#### [Work to complete]
Express the records starting at the line containing "The height and width of the screenshot is (206, 403)." and ending at the line containing "The height and width of the screenshot is (263, 774).", both included, as a two-column CSV with the headers input and output, one row per record. Quote every field, replace line breaks with spaces, and leave the pictures out.

※ ※ ※

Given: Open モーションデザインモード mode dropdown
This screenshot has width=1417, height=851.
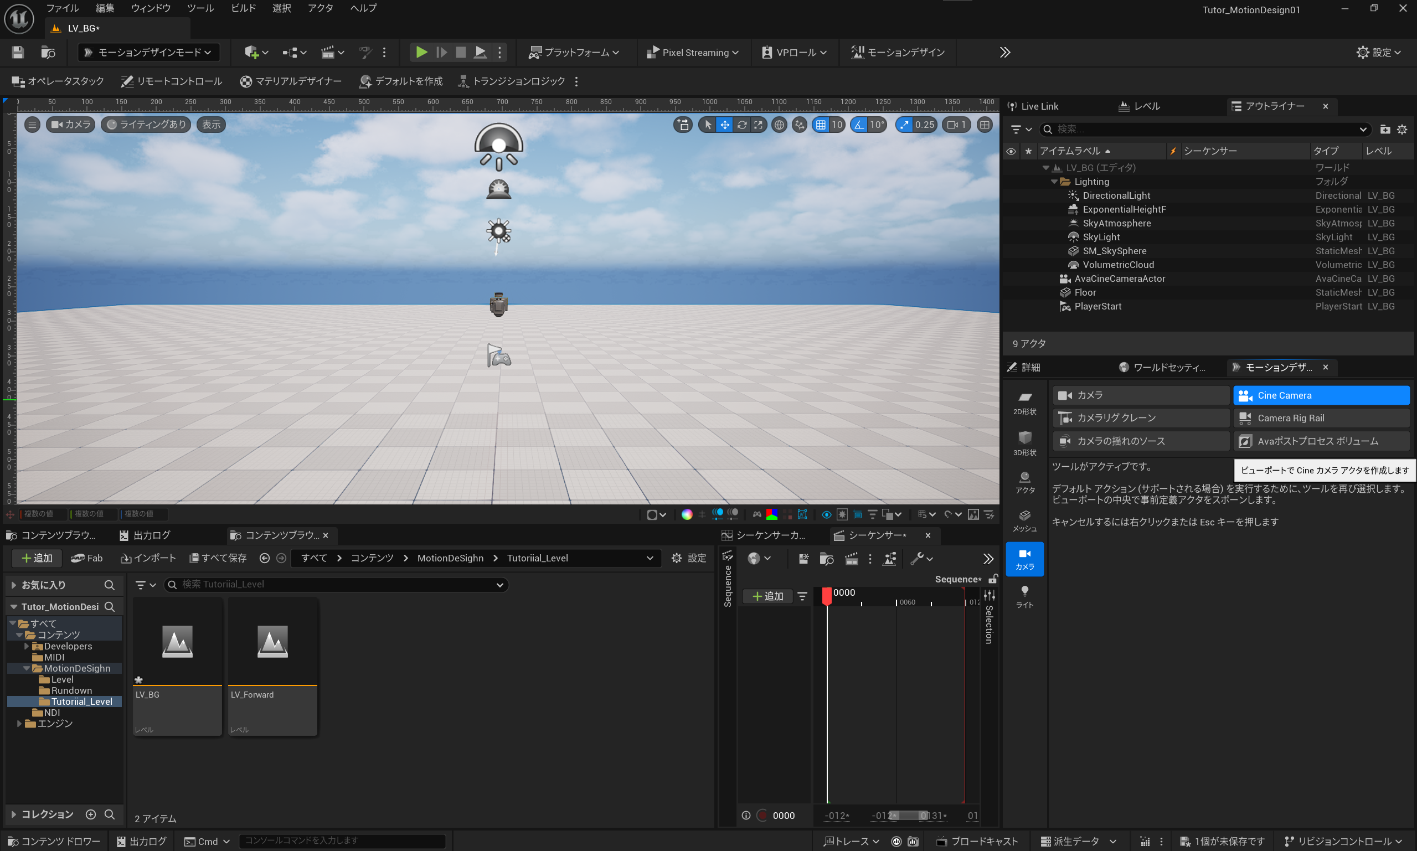Looking at the screenshot, I should [149, 52].
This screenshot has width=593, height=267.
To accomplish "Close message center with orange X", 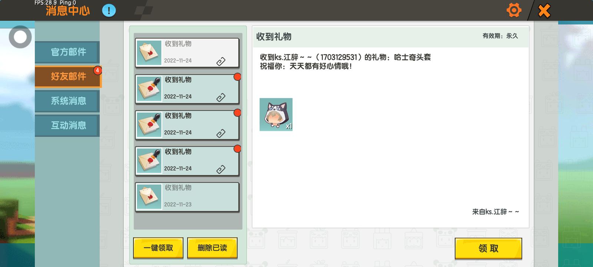I will pyautogui.click(x=544, y=11).
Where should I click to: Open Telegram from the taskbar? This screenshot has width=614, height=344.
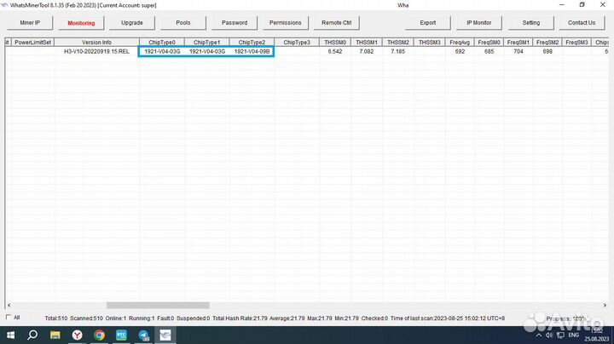(x=143, y=335)
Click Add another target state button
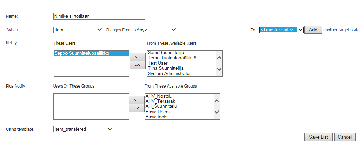362x148 pixels. (x=313, y=30)

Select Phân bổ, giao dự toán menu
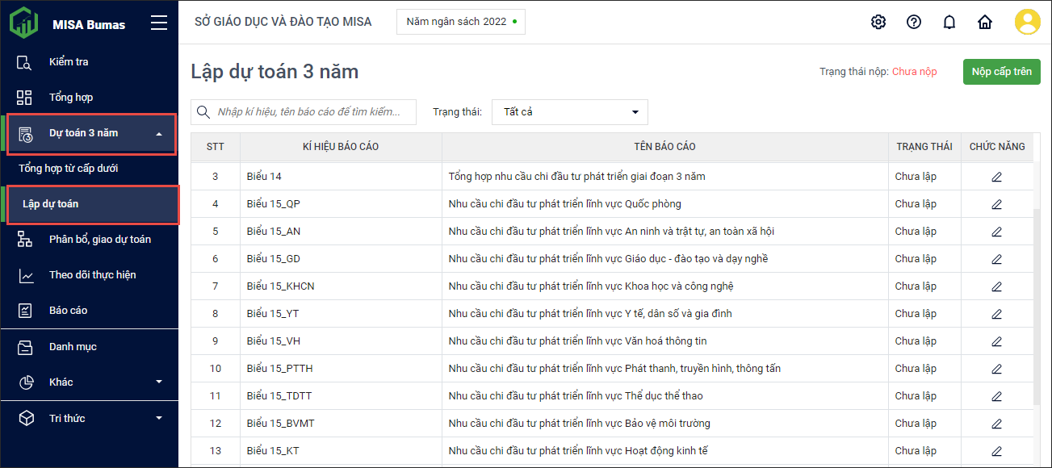click(99, 240)
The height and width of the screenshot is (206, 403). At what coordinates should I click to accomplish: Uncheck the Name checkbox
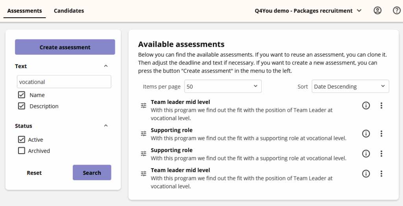(22, 95)
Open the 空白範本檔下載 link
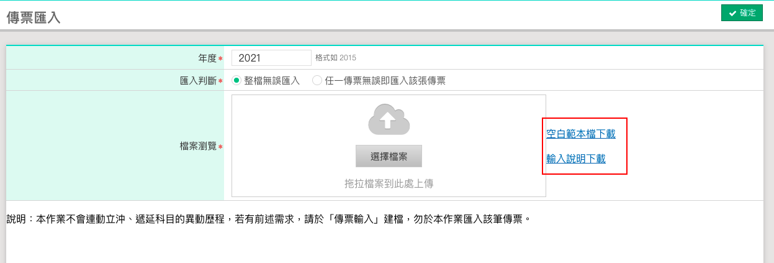The height and width of the screenshot is (263, 774). click(x=581, y=134)
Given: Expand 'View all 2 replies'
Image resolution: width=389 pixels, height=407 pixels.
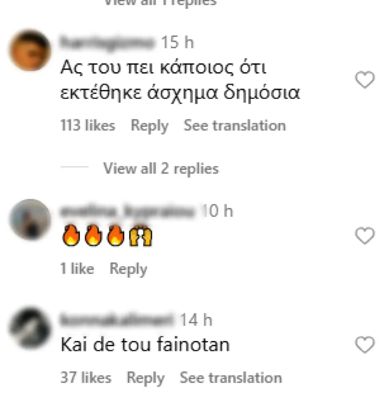Looking at the screenshot, I should pyautogui.click(x=161, y=168).
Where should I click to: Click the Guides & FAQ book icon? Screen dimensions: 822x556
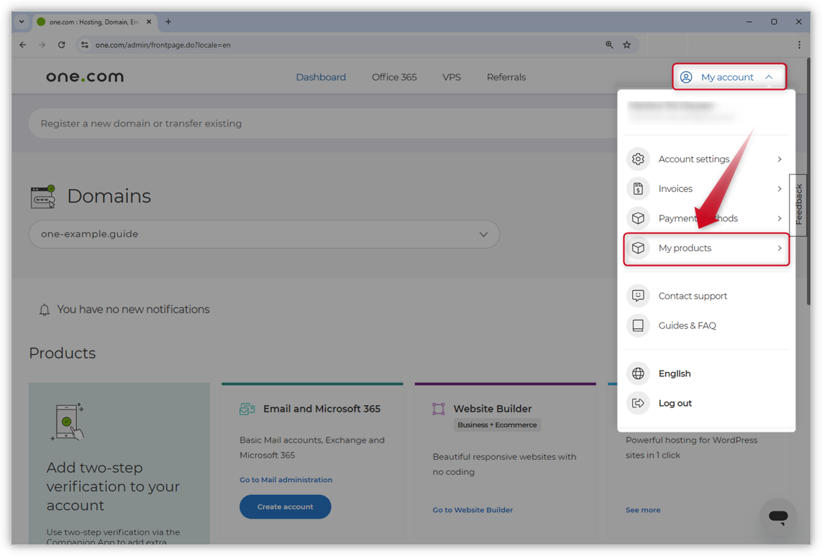638,325
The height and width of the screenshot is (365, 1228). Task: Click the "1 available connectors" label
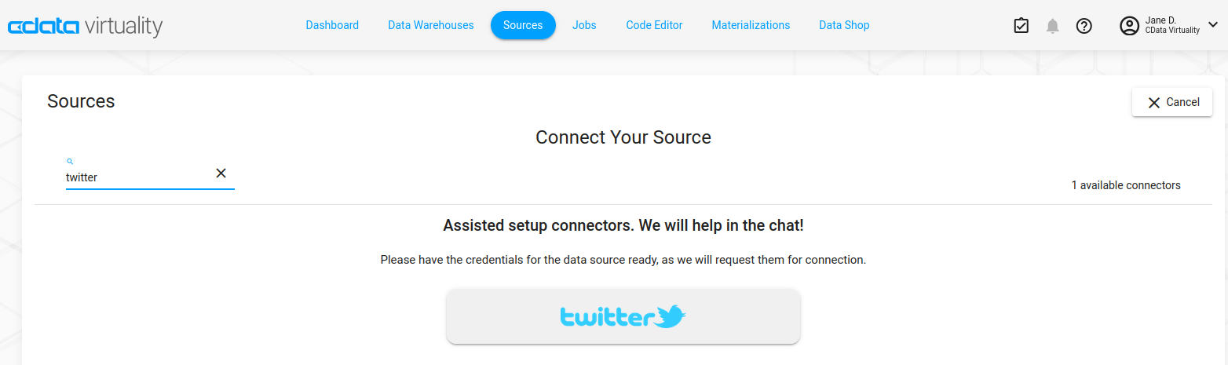tap(1125, 185)
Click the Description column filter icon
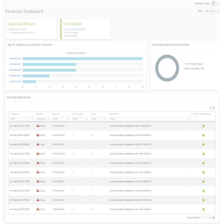The height and width of the screenshot is (224, 224). [189, 119]
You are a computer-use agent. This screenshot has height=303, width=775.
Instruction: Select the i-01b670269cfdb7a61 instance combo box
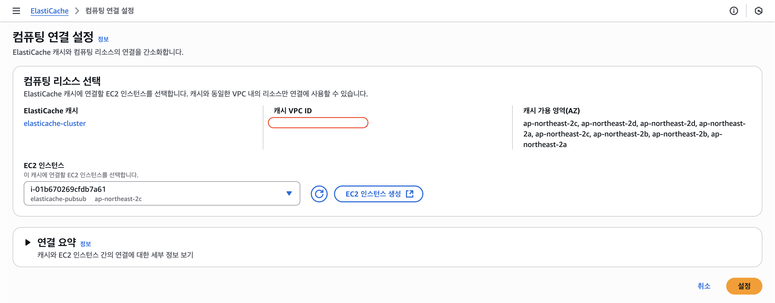[162, 193]
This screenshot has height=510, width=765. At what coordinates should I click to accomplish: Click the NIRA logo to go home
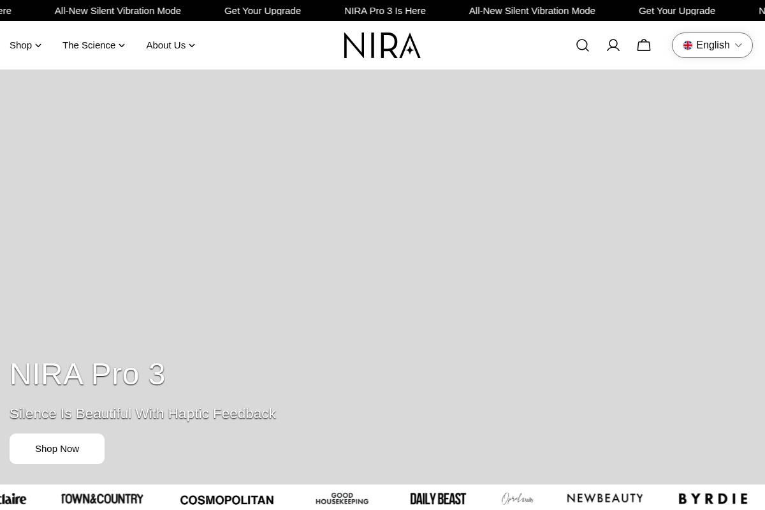[382, 45]
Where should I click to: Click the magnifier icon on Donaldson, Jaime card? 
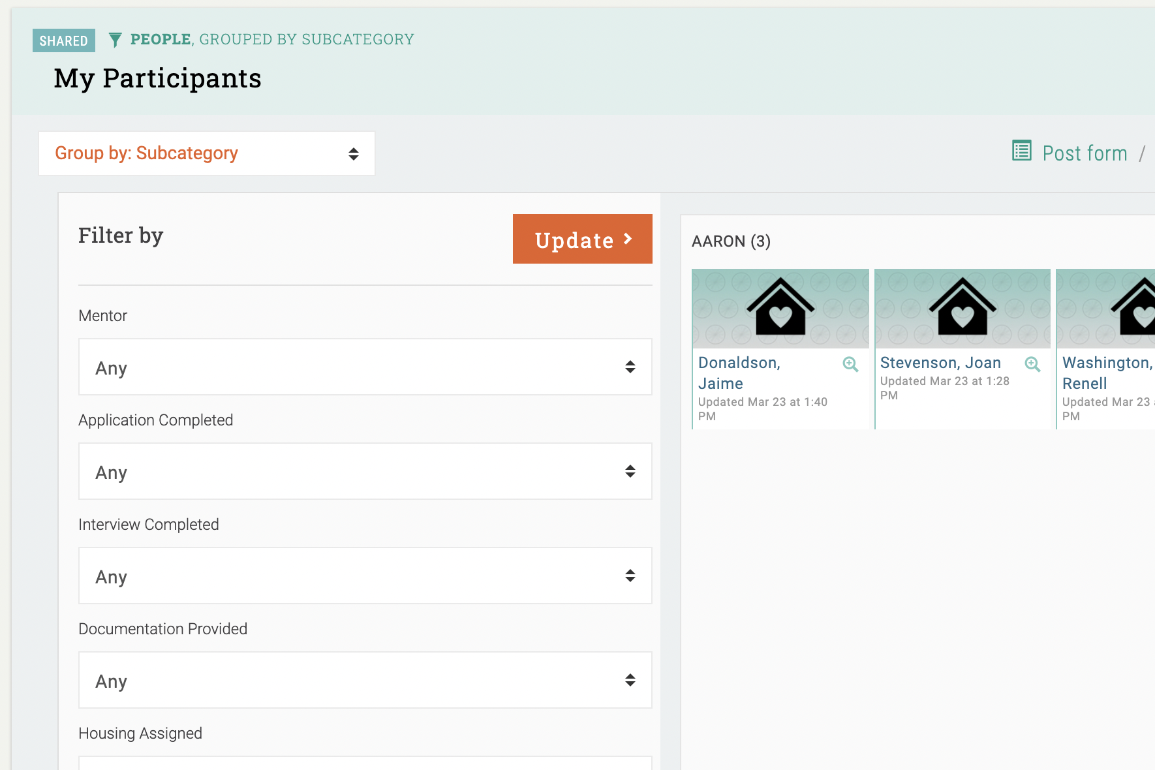coord(850,364)
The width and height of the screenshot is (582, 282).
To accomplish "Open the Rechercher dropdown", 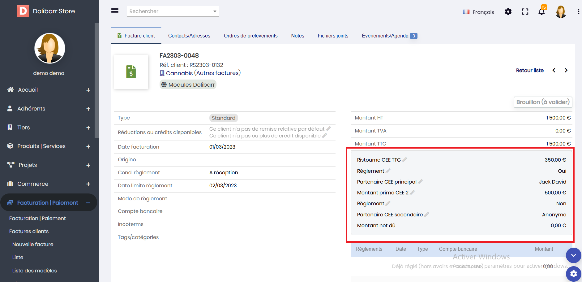I will point(215,11).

※ ※ ※

#### [Result of the task]
input,output
"The height and width of the screenshot is (206, 403). At what coordinates should I click to accomplish: Uncheck the Name checkbox","(22, 95)"
"Open the 空白範本檔下載 link","The height and width of the screenshot is (263, 774). click(x=581, y=134)"